After choosing the clusters to subdivide (here clusters 6 and 11), use HDBSCAN to recluster. 

In [None]:
## Re-clsutering of subdivision of clusters
### List of clusters to subdivide
clusters_to_subdivide = [6, 11]

# Function to subdivide clusters and create a new dataframe
def subdivide_clusters_to_new_dataframe(clustered_sentences, cluster_assignment, reduced_embeddings, clusters_to_subdivide):
    # Create a list for the final combined clusters
    combined_clusters = []
    new_subclusters = []  # To hold subdivided clusters

    # Add clusters that are not being subdivided to the final list
    for cluster_id, sentences in enumerate(clustered_sentences):
        if (cluster_id + 1) not in clusters_to_subdivide:  # Adjust for 1-based indexing in `clusters_to_subdivide`
            combined_clusters.append({"cluster_id": cluster_id + 1, "sentences": sentences})

    # Subdivide the specified clusters
    for cluster_index in clusters_to_subdivide:
        # Adjust index for 0-based indexing (Python lists)
        cluster_id = cluster_index - 1

        # Extract the embeddings and sentences for the current cluster
        indices = [i for i, cid in enumerate(cluster_assignment) if cid == cluster_id]
        if len(indices) < 5:  # HDBSCAN needs at least a few points
            continue

        cluster_embeddings = reduced_embeddings[indices]
        cluster_sentences = [preprocessed_corpus[i] for i in indices]

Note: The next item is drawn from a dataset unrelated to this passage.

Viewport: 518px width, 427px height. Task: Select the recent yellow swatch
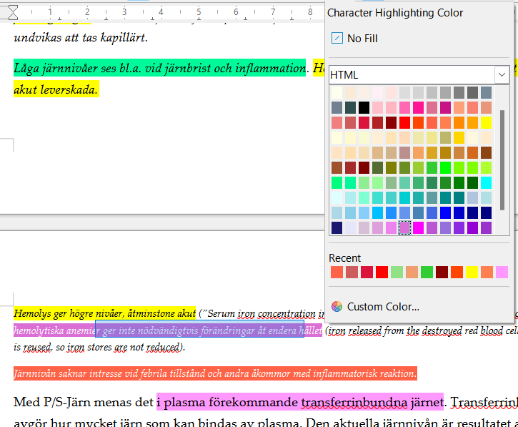472,273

        # Apply HDBSCAN to subdivide the cluster
        # Apply HDBSCAN to subdivide the cluster
        hdbscan_model = HDBSCAN(
            min_cluster_size=5,  # Minimum cluster size
            min_samples=5,        # Minimum samples in a neighborhood for a core point
            metric='euclidean',   # Distance metric
            cluster_selection_epsilon=0.45  # Adjust for fine-grained clustering
            )
        hdbscan_labels = hdbscan_model.fit_predict(cluster_embeddings)

        # Map each HDBSCAN cluster to the combined list
        for hdbscan_cluster_id in set(hdbscan_labels):
            if hdbscan_cluster_id == -1:  # Skip noise
                continue
            new_subclusters.append(
                {
                    "cluster_id": f"{cluster_index}-{hdbscan_cluster_id}",
                    "sentences": [cluster_sentences[i] for i, label in enumerate(hdbscan_labels) if label == hdbscan_cluster_id],
                }
            )

    # Append subdivided clusters to the remaining clusters
    combined_clusters.extend(new_subclusters)

    # Convert the combined clusters into a dataframe
    new_cluster_df = pd.DataFrame(combined_clusters)
    return new_cluster_df

# Subdivide selected clusters and create a new dataframe
new_cluster_df = subdivide_clusters_to_new_dataframe(
    clustered_sentences, cluster_assignment, reduced_embeddings, clusters_to_subdivide
)

# Display the new dataframe
print(new_cluster_df)

In [None]:
# Update with your desired output path
new_cluster_df.to_csv(output_path_second_manual_check, index=False)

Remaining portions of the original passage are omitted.